Data Security Policy
POLICY TITLE: DATA SECURITY POLICY
POLICY NUMBER: 8.2
POLICY SECTION: INFORMATION TECHNOLOGY
EFFECTIVE: January 1, 2006
REVISED: October 23, 2007
This policy defines the guidelines for the security and confidentiality of data maintained by the Community College of Rhode Island (CCRI), both in paper and electronic form. This policy also informs each person who is entrusted to access student, employee and/or institutional data of their responsibilities with regard to confidentiality and safeguarding CCRI data.
All custodians and guardians of administrative data are expected to mange, access, and utilize the data in a manner that maintains and protects the security and confidentiality of that information.
There are two primary categories of data-handling and access defined in this policy.
- Data Custodian
- Data Guardian
- Data Custodians
Data custodians function as gatekeepers for the data that is collected and maintained by individuals in their divisions. Custodians are responsible for establishing access procedures for the administrative data available in their area and for approving access requests for that data. The table below indicates the administrative areas that maintain the college’s primary data stores and the respective data custodians.
|Administrative Area||Data Custodian|
|Alumni and Development Data||President|
|Financial Data||Vice President, Business Affairs|
|Financial Aid Data||Vice President, Student Affairs|
|Human Resources Data||Vice President, Business Affairs|
|Information Technology Data||Vice President, Business Affairs|
|Student Services Data||Vice President, Student Affairs|
- Data Guardian
A data guardian is defined as anyone who, as a function of their position at CCRI, possesses or has access to CCRI administrative data, either electronic or otherwise. Guardianship and its associated responsibilities apply to individuals who dispense or receive data.
Department heads are responsible for signing off on data access requests for employees under their supervision.
College employees, or others who are associated with the college, who request, use, possess, or have access to college administrative data must agree to adhere to the protocols outlined above. In addition, guardians, custodians and data users are prohibited from:
- Changing data about themselves or others except as required to fulfill one’s assigned college duties or as authorized by a supervisor. (This does not apply to self-service applications that are designed to permit you to change one’s own data.
- Using information to enable actions by which other individuals might profit.
- Disclosing information about individuals without prior authorization by a supervisor.
- Engaging in what might be termed “administrative voyeurism” (reviewing information not required by job duties) unless authorized to conduct such analyses. Examples include tracking the pattern of salary raises, viewing a colleague’s personal information and looking up someone else’s grades.

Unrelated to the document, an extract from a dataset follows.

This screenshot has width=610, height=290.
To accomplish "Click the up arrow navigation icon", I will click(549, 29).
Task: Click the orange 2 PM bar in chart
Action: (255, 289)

- Circumventing the level of data access given to others by providing access that is broader than that available to them, unless authorized. For example, providing an extract file of employee salaries to someone who does not have security access to salary data is prohibited by this policy.
- Allowing unauthorized access to CCRI’s administrative systems or data by sharing an individual’s username and password.
- Engaging in any other act that violates the letter and spirit of the policy, either purposefully or accidentally.
In assuming responsibility for the interpretation and use of college administrative data, guardians are expected to recognize the potential serious consequences of their improper guardianship. Improper maintenance, disposal, or release of college administrative data exposes the college to significant risk, including lawsuits, loss of employee and student trust, and loss of funding.
Guardians who are found in violation of this policy will be subject to CCRI disciplinary processes and procedures including, but not limited to, those outlined in the Student Handbook, the CCRI Employee Handbook, and any applicable bargaining unit contracts. Illegal acts may also subject users to prosecution by local, state, and/or federal authorities.
POLICY APPLIES TO:
College employees, or others who are associated with the college, who request, use, possess, or have access to college administrative data
This policy does not prevent the release of institutional data to external organizations or governmental agencies as required by legislation, Regulation, or other legal vehicle.
Questions regarding this policy or the application of this policy to a specific situation should be referred to the Executive Director & Chief Information Officer, Information Technology. Changes to this policy will be authorized by the approval of the CCRI Institutional Technology Advisory Committee and the President’s Council.